■ EXERCISE OBJECTIVE ■
What is needed is an exact repetition of the lines below, from the first one through the one holding "FAQ (65, 6)", with no pictures and nothing else.

■ EXTRACTED ENTRIES ■
************
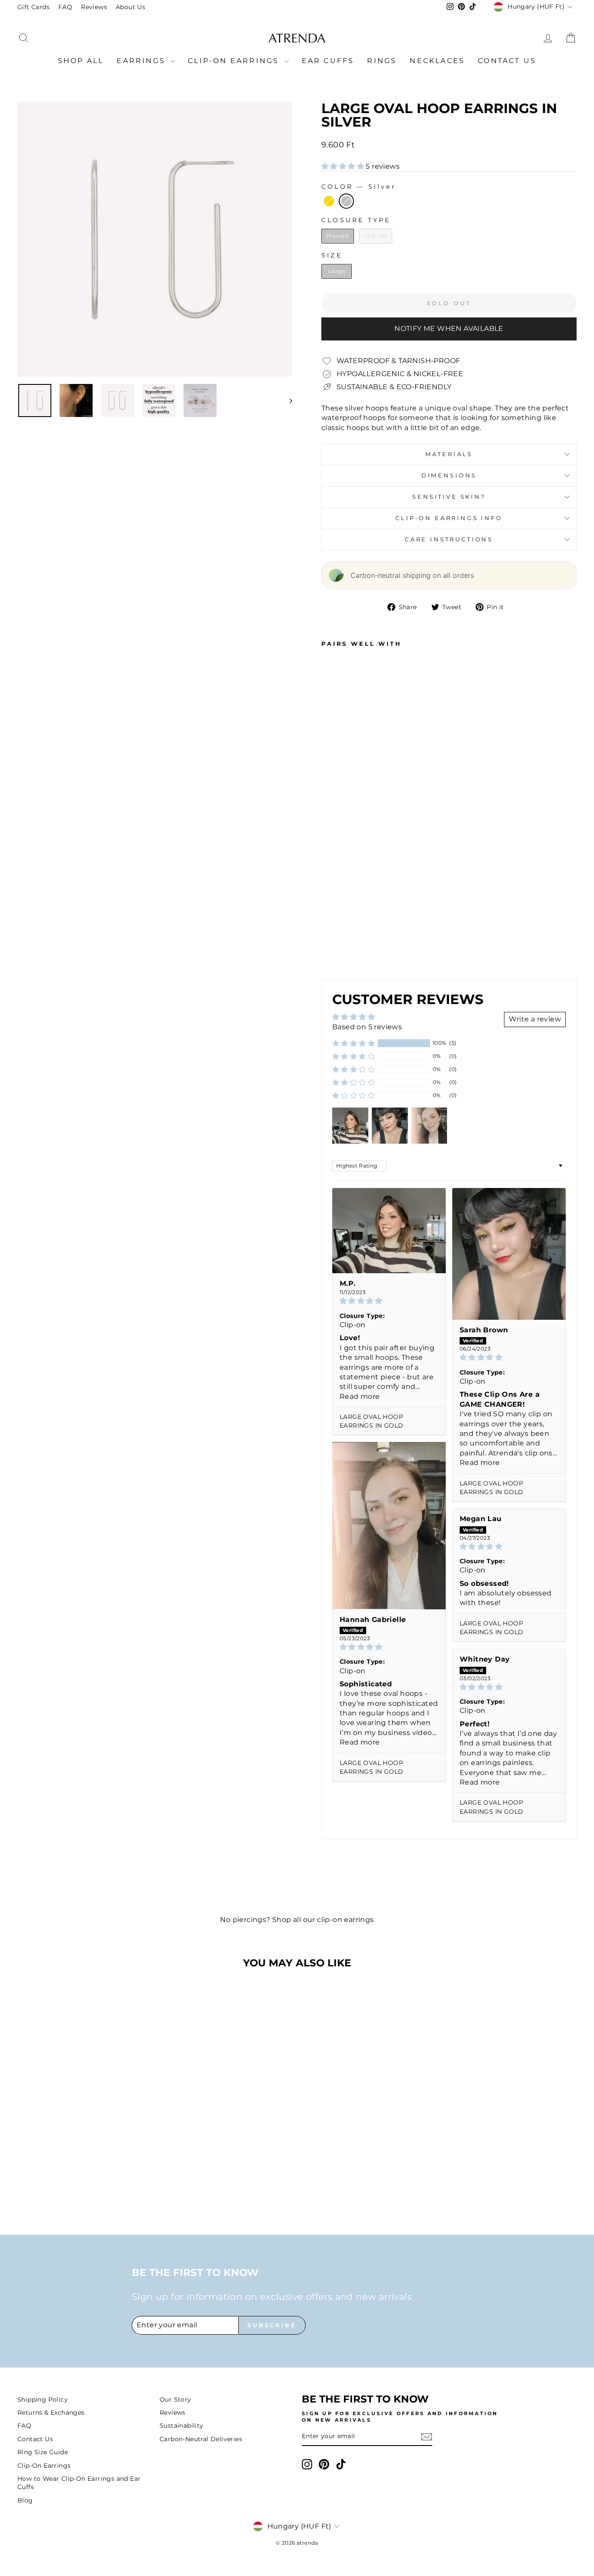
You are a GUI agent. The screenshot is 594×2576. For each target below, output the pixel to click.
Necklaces (437, 61)
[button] (343, 166)
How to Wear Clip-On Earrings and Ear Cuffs (78, 2482)
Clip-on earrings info (449, 518)
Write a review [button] (535, 1019)
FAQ (65, 6)
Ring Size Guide (42, 2452)
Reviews (94, 6)
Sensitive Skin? (449, 497)
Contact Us (507, 61)
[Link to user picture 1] (389, 1230)
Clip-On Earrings (235, 61)
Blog (25, 2500)
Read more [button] (360, 1396)
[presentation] (362, 947)
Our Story (175, 2399)
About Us (130, 6)
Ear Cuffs (328, 61)
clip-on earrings (345, 1919)
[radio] (329, 201)
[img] (389, 1301)
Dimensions (449, 475)
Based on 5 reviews (367, 1027)
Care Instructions (449, 539)
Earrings (142, 61)
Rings (382, 61)
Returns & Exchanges (51, 2412)
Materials (449, 454)
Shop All (81, 61)
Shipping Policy (42, 2399)
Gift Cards (33, 6)
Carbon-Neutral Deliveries (201, 2439)
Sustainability (182, 2425)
************
■ WRITTEN SOLUTION ■
You are a GUI agent. The screenshot is 594×2576. For each target below, output the pixel to click.
Necklaces (437, 61)
[button] (343, 166)
How to Wear Clip-On Earrings and Ear Cuffs (78, 2482)
Clip-on earrings info (449, 518)
Write a review [button] (535, 1019)
FAQ (65, 6)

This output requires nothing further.